ABD Başkanı Donald Trump’ın İsrail’in başkentini Kudüs olarak tanımasının ardından Gazze sınırına yürüyen ve kararı protesto eden 62 Filistinli, işgalci İsrail güçleri tarafından katledilmişti.
Tayyip Erdoğan, miting meydanında yaptığı konuşmasında “İsrail’i kınamaktan başka bir şey yapmıyoruz, yapamıyoruz” ifadelerini kullandı. Sözlerinin devamında “Şayet tüm dünya, tüm Müslümanlar bir olup bu zulmün karşısına dikilirse, inanın bana sırtını dayadığı lobilerin desteği tek başına İsrail’in pervasızlıklarını sürdürmesine yeterli olmaz” diyen Erdoğan’ın konuşmasında öne çıkanlar ise şöyle:
Bugün İstanbul, Yenikapı yine müstesna bir gün yaşıyor. Yüreği Kudüs için yanan yüz milyonları temsil eden tüm kardeşlerimi selamlıyorum.
Kudüs sadece bir şehir değildir, bir sembol, bir intihardır. Kudüs kıbledir. İlk kıblemizi koruyamazsak, son kıblemizin geleceğine güvenle bakamayız. İslam dünyası Kudüs imtihanında sınıfta kalmıştır. Sadece İslam dünyası değil, tüm insanlık da Kudüs imtihanında sınıfta kalmıştır.
Osmanlı Devleti, 4 asır boyunca Kudüs’ü barış ve esenlik içinde yönetmişti. 1. Dünya Savaşı sonrasında Osmanlı şehri terk etmek zorunda kaldı. O günden beri Kudüs gün yüzü görmedi. BM’nin 1947’deki kararına göre Kudüs, özel statülü bir şehir olacaktı. Bu karar Filistin’in işgalinden başka bir sonuç doğurmadı. 1967’de Kudüs’ün işgaline sessiz kalan BM, İsrail’in gerçekleştirdiği haksız, hukuksuz tüm eylemleri sadece seyrederek buna ortak olmuştur. Ne için dünya 5’ten büyüktür diyorum anlıyor musunuz?
Amerika’nın attığı adıma karşı etkili bir tavır koymayan BM, zaten yıpranmış olan meşruiyet zeminine bir darbe vurdu.
Bunlar siyonist.
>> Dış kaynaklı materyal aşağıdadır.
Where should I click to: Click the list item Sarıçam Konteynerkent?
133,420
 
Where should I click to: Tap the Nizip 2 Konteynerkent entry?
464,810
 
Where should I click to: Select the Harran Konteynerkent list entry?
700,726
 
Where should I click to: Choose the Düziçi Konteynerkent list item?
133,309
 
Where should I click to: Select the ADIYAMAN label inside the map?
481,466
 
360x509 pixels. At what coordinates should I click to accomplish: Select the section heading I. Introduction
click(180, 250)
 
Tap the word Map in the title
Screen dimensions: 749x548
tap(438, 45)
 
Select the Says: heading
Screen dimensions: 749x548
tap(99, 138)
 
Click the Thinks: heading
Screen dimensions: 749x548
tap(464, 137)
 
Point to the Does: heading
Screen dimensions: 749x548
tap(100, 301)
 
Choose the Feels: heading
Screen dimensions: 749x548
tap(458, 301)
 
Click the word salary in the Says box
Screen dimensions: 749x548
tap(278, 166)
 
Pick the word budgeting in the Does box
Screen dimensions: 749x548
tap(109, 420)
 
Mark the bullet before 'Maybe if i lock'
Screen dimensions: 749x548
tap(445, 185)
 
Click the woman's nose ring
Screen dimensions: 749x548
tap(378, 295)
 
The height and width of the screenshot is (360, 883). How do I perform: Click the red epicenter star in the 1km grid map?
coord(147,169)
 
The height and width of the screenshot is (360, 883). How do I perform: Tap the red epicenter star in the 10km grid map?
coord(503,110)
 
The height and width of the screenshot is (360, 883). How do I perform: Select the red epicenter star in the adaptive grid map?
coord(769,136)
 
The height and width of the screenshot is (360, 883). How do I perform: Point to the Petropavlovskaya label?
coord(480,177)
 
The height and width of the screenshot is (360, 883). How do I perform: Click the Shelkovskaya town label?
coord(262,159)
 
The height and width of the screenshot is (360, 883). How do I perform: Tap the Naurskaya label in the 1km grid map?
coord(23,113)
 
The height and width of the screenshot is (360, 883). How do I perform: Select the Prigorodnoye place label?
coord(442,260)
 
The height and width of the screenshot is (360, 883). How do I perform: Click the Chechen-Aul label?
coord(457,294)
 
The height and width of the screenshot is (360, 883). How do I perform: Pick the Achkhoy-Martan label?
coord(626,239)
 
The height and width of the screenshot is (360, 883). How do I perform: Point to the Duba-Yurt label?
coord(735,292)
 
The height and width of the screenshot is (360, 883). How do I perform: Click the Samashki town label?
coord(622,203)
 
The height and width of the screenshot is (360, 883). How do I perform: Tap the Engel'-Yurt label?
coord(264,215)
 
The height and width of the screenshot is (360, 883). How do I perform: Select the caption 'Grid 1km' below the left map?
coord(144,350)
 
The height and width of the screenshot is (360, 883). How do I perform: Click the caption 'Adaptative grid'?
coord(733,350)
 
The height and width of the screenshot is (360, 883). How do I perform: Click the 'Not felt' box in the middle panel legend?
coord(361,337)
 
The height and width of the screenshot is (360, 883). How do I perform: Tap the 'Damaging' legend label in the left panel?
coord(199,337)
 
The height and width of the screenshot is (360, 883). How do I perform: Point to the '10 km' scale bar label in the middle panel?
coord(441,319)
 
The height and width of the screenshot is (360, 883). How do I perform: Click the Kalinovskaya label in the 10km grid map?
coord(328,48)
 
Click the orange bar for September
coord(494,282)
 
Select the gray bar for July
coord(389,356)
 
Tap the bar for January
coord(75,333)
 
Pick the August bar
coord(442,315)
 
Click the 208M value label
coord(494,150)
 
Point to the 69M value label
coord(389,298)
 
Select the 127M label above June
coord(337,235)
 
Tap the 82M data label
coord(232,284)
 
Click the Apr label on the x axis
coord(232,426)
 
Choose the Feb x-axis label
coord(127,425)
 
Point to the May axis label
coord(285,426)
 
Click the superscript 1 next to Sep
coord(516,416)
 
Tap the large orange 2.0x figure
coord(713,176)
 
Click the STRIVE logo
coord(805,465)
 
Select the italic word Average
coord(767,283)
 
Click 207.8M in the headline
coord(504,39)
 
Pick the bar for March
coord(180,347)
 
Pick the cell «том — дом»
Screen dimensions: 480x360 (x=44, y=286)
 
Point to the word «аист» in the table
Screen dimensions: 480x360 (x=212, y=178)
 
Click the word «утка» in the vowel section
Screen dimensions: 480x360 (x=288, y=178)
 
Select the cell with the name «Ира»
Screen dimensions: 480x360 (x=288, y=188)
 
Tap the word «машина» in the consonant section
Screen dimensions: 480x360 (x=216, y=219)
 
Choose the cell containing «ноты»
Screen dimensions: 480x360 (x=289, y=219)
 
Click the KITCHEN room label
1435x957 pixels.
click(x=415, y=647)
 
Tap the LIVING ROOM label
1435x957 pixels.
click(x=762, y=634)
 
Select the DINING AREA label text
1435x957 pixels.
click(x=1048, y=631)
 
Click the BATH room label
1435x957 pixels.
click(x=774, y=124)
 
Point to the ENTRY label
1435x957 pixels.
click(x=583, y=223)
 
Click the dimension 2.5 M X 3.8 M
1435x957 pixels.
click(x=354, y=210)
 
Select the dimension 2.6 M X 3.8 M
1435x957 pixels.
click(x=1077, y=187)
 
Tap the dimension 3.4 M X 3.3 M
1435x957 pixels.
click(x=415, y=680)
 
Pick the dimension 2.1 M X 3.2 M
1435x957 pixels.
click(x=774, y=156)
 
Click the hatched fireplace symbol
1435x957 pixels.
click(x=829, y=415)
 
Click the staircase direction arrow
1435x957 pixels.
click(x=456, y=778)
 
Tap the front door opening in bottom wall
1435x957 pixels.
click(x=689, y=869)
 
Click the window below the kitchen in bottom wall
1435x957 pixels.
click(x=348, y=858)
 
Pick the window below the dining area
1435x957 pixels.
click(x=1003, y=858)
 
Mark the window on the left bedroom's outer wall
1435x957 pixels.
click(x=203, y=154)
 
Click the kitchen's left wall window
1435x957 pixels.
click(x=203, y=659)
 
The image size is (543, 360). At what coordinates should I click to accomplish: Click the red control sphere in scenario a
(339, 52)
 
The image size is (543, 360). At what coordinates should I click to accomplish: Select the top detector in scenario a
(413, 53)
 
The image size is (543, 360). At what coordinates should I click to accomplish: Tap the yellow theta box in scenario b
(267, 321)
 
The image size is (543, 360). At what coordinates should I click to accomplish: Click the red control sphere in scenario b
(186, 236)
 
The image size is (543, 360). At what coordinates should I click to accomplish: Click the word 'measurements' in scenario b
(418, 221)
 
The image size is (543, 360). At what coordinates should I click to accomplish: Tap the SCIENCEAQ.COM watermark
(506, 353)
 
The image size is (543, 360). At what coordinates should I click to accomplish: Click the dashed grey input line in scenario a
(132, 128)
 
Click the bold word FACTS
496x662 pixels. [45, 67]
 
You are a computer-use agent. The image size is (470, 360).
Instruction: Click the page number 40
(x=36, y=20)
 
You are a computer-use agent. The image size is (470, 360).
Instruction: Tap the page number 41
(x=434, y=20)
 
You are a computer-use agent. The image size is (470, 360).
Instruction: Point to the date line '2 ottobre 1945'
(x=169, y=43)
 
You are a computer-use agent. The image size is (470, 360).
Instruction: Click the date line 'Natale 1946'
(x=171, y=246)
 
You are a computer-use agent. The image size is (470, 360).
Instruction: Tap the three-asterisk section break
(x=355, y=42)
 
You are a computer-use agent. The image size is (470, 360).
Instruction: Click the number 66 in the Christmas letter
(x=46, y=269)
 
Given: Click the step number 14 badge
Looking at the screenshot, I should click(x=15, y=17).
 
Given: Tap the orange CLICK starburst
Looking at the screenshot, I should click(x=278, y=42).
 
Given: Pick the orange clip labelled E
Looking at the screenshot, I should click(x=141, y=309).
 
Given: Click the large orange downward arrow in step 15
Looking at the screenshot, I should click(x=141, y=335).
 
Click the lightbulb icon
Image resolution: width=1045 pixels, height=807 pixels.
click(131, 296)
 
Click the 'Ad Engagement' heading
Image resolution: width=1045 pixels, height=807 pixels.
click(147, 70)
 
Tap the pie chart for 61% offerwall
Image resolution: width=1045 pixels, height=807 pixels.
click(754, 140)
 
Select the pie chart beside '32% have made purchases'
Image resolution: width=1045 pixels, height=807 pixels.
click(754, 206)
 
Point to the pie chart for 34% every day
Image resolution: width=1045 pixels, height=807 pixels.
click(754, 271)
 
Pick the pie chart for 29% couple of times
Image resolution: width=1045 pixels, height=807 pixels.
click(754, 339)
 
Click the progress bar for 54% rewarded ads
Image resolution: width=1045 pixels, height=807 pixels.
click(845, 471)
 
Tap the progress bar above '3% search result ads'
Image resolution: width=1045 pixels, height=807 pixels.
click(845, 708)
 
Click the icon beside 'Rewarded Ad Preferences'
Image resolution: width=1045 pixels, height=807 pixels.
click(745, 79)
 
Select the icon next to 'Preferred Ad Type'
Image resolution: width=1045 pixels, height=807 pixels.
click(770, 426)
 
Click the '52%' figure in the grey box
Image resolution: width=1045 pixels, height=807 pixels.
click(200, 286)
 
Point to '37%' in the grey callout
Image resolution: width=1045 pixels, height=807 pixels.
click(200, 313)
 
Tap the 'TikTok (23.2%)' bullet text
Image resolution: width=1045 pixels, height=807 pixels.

Bir siyonizm mücadelesiyle karşı karşıyayız. Asıl mücadele siyonistlerle. Onların Müslümanlara olan düşmanlığı affedilir gibi değil.
Mescid-i Aksa giderek sıklaşan bir şekilde radikal siyonistlerin çizmeleriyle kirletiliyor.
Hz. Ömer, Kudüs’ü neredeyse kimsenin burnunu bile kanatmadan fethetmişti. Asırlar sonra, Kudüs’e yürümek için yüzlerce insanı toplayan Haçlılar, 600 bin kişi olarak girdikleri Anadolu’dan tüm vahşetlerine rağmen 100 bin kişi olarak çıktılar.
Biz Müslümanlar kınamakta başka bir şey yapmıyoruz, yapamıyoruz. Bizim için Çanakkale neyse, Kudüs’te odur.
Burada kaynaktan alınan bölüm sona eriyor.